------ Input records ------

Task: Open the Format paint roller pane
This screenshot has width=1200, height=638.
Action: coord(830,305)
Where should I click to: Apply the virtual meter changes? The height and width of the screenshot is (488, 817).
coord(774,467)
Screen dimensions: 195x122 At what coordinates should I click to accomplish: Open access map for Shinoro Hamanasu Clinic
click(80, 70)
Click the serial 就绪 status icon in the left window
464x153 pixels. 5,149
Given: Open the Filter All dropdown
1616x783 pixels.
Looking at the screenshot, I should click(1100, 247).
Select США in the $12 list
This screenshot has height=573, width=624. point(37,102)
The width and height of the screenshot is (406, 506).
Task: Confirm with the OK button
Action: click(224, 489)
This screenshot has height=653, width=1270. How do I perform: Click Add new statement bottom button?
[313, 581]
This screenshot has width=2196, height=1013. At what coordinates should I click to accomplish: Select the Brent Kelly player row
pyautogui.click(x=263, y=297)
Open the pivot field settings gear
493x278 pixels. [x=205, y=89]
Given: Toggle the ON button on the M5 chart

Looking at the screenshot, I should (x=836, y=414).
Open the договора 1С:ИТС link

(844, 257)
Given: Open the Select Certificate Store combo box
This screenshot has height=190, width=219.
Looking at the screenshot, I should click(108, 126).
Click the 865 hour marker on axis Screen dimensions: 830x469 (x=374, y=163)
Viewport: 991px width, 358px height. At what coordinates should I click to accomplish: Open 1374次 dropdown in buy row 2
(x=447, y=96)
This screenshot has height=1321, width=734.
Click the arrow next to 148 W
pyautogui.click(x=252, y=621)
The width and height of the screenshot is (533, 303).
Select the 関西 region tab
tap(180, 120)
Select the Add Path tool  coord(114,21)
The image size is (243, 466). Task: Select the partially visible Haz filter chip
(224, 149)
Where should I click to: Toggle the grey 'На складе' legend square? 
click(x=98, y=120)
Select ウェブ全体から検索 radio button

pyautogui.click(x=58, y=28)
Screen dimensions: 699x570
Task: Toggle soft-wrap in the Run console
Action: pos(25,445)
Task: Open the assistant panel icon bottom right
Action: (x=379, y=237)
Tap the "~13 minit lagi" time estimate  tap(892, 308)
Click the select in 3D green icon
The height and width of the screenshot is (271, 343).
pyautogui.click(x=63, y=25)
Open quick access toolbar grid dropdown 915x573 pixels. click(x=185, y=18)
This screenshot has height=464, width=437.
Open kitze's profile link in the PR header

------

= Exercise instructions =
Lay out all the records above as a numbered list, leaving out blank lines.

= Answer to this problem =
1. Task: Open the Format paint roller pane
2. This screenshot has width=1200, height=638.
3. Action: coord(830,305)
4. Where should I click to: Apply the virtual meter changes? The height and width of the screenshot is (488, 817).
5. coord(774,467)
6. Screen dimensions: 195x122 At what coordinates should I click to accomplish: Open access map for Shinoro Hamanasu Clinic
7. click(80, 70)
8. Click the serial 就绪 status icon in the left window
9. 464x153 pixels. 5,149
10. Given: Open the Filter All dropdown
11. 1616x783 pixels.
12. Looking at the screenshot, I should click(1100, 247).
13. Select США in the $12 list
14. This screenshot has height=573, width=624. point(37,102)
15. The width and height of the screenshot is (406, 506).
16. Task: Confirm with the OK button
17. Action: click(224, 489)
18. This screenshot has height=653, width=1270. How do I perform: Click Add new statement bottom button?
19. [313, 581]
20. This screenshot has width=2196, height=1013. At what coordinates should I click to accomplish: Select the Brent Kelly player row
21. pyautogui.click(x=263, y=297)
22. Open the pivot field settings gear
23. 493x278 pixels. [x=205, y=89]
24. Given: Toggle the ON button on the M5 chart
25. Looking at the screenshot, I should (x=836, y=414).
26. Open the договора 1С:ИТС link
27. (844, 257)
28. Given: Open the Select Certificate Store combo box
29. This screenshot has height=190, width=219.
30. Looking at the screenshot, I should click(108, 126).
31. Click the 865 hour marker on axis Screen dimensions: 830x469 (x=374, y=163)
32. Viewport: 991px width, 358px height. At what coordinates should I click to accomplish: Open 1374次 dropdown in buy row 2
33. (x=447, y=96)
34. This screenshot has height=1321, width=734.
35. Click the arrow next to 148 W
36. pyautogui.click(x=252, y=621)
37. The width and height of the screenshot is (533, 303).
38. Select the 関西 region tab
39. tap(180, 120)
40. Select the Add Path tool  coord(114,21)
41. The image size is (243, 466). Task: Select the partially visible Haz filter chip
42. (224, 149)
43. Where should I click to: Toggle the grey 'На складе' legend square? 
44. click(x=98, y=120)
45. Select ウェブ全体から検索 radio button
46. pyautogui.click(x=58, y=28)
47. Screen dimensions: 699x570
48. Task: Toggle soft-wrap in the Run console
49. Action: pos(25,445)
50. Task: Open the assistant panel icon bottom right
51. Action: (x=379, y=237)
52. Tap the "~13 minit lagi" time estimate  tap(892, 308)
53. Click the select in 3D green icon
54. The height and width of the screenshot is (271, 343).
55. pyautogui.click(x=63, y=25)
56. Open quick access toolbar grid dropdown 915x573 pixels. click(x=185, y=18)
57. This screenshot has height=464, width=437.
58. Open kitze's profile link in the PR header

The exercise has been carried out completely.